**Data to examine**:
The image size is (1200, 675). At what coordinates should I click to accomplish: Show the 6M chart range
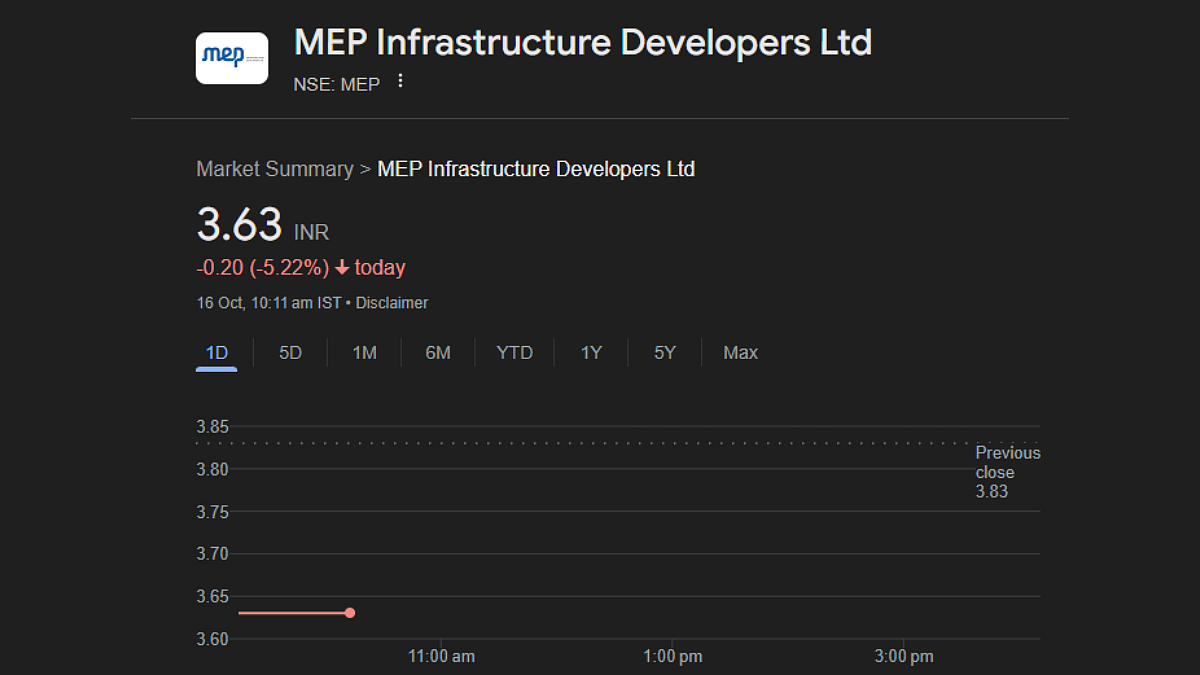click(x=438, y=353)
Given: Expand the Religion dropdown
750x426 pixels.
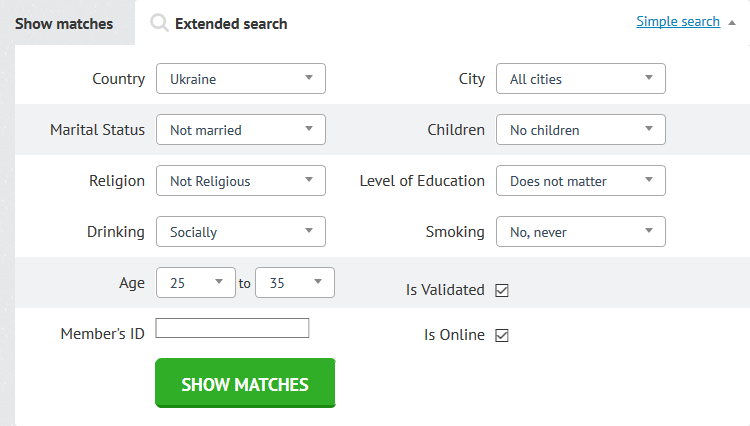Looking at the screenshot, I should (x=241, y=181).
---
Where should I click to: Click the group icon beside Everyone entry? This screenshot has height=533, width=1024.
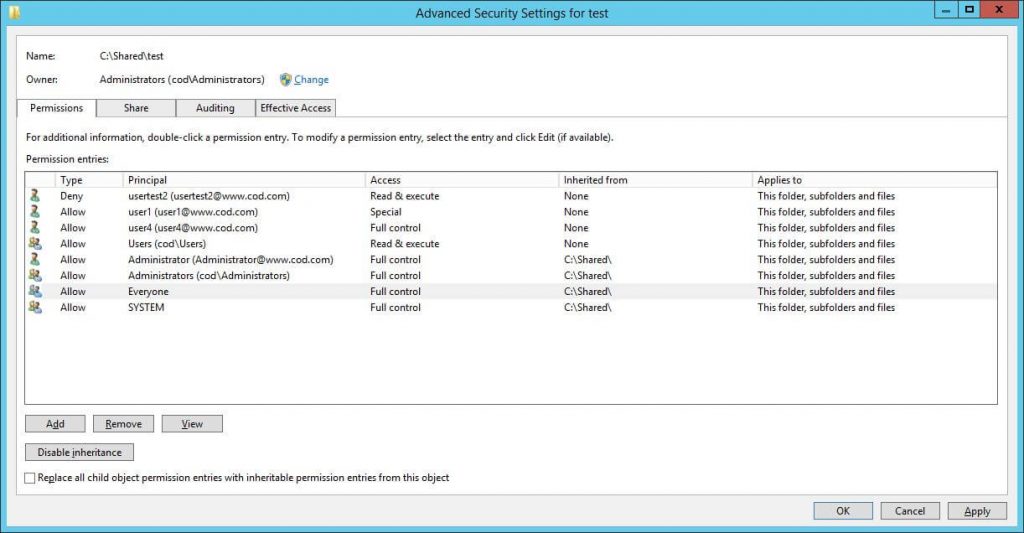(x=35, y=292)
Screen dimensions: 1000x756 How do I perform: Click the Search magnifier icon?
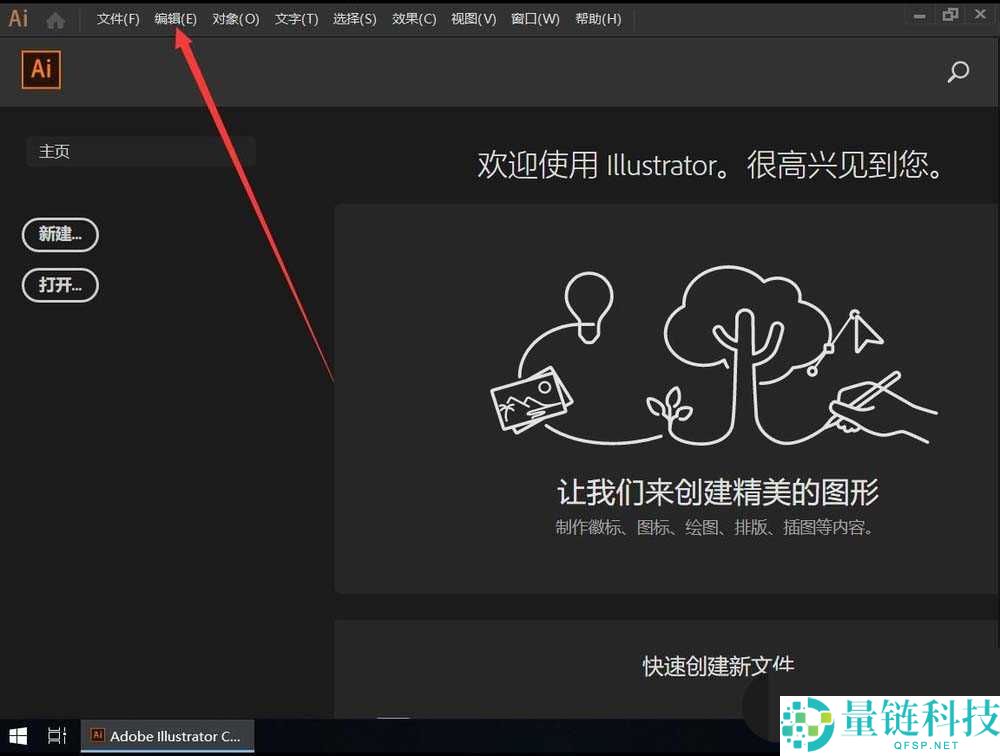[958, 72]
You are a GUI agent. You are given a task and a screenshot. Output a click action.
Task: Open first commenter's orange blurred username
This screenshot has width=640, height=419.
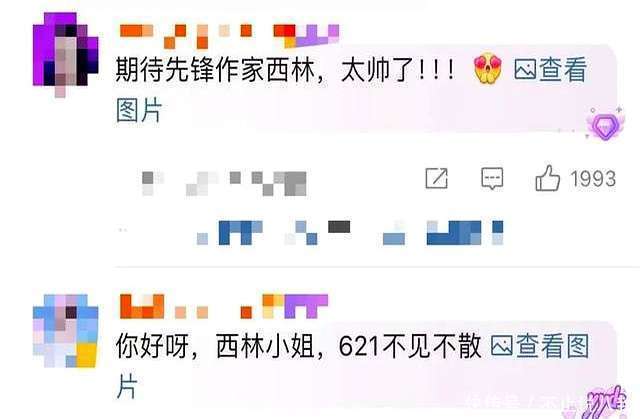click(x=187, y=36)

**Task to complete**: What's needed is an exact copy of the records above from the line containing "Where should I" down to the line containing "You are a GUI", both included, without any pictures.

**Output of the exercise**:
Where should I click to: Click the group icon beside Everyone entry? This screenshot has height=533, width=1024.
(x=35, y=292)
Screen dimensions: 1000x756 How do I perform: Click the Search magnifier icon?
[958, 72]
You are a GUI agent. You are given a task and a screenshot. Output a click action.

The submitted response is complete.